● **COMPLETE THE FOLLOWING**
a. Reproduce the part of the police comment thread from "Unfortunately, quotas , or" to "is Police Brutality?".
b. Decide whether each statement below agrees with the police comment thread, answering yes or no and quoting the deciding words of the thread. (i) The first commenter says they never do anything illegal. (ii) The commenter Ad hominem argues that corporations should do away with quotas. (iii) The comment by jeremy b was posted at 9:56 AM.

● **GIVEN PASSAGE**

________________________________________

I never ever feel safe when I am near a cop. I'm never doing anything illegal, bit of a goody two-shoes actually, but being near a New York City cop fills me with dread.

This, I think, is the exact intent of S-A-F laws, and of the open violence directed at Occupy. The goal is a terrified, quiescent public that will flee at the sight of law enforcement.
posted by ryanshepard at 9:55 AM on October 15, 2012 [9 favorites]


If so many of the cops face a moral dilemma in the execution of 250s, why aren't more of them just filling their quotas by stopping little old white ladies?
posted by jeremy b at 9:56 AM on October 15, 2012 [9 favorites]


The goal is a terrified, quiescent public that will flee at the sight of law enforcement.

I believe the flackspeak version of that is 'respect the police again'.
posted by jaduncan at 9:57 AM on October 15, 2012 [3 favorites]


the overall infiltration of MBA and modern Business type mentalities at the top of political organizations and corporations.

Unfortunately, quotas , or metrics, are necessary in corporations. Obviously they can be abused but we need performance evaluation tools that transcend management bias. Without metrics the manager's drinking buddies always get promoted and women and minorites are the first out the door when layoffs hit.
posted by Ad hominem at 9:59 AM on October 15, 2012 [3 favorites]


I just had a little boggling/satire-is-dead moment. I googled for people used to respect the police and got the following top result:
What is Police Brutality?

________________________________________

Items from a data source

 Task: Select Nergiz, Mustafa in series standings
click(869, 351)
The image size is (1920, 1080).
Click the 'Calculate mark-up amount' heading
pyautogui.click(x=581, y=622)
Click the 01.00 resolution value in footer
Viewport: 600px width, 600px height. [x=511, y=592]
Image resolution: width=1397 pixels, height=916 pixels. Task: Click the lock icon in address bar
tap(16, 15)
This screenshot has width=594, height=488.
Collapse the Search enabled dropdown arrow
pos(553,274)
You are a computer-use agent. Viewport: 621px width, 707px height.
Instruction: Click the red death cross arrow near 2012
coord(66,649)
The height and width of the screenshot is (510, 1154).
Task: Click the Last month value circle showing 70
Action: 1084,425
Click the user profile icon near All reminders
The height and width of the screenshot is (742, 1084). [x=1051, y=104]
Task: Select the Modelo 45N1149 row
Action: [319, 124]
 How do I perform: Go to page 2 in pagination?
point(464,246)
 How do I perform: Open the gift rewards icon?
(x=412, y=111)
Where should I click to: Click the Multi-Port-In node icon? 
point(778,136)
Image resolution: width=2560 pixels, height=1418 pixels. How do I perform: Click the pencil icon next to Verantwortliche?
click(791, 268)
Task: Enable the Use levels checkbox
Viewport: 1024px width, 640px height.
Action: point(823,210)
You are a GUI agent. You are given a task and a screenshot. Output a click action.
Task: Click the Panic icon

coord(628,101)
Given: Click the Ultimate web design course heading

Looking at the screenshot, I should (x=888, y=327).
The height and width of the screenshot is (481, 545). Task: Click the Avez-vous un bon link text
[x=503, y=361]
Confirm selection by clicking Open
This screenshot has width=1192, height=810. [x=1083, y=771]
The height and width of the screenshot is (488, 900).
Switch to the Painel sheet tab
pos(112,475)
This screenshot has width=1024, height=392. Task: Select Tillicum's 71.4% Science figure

________________________________________

● **TASK SOLUTIONS**
a.
Unfortunately, quotas , or metrics, are necessary in corporations. Obviously they can be abused but we need performance evaluation tools that transcend management bias. Without metrics the manager's drinking buddies always get promoted and women and minorites are the first out the door when layoffs hit.
posted by Ad hominem at 9:59 AM on October 15, 2012 [3 favorites]


I just had a little boggling/satire-is-dead moment. I googled for people used to respect the police and got the following top result:
What is Police Brutality?

b.
(i) Yes: "I'm never doing anything illegal"
(ii) No: "are necessary in corporations"
(iii) Yes: "posted by jeremy b at 9:56 AM on October 15, 2012"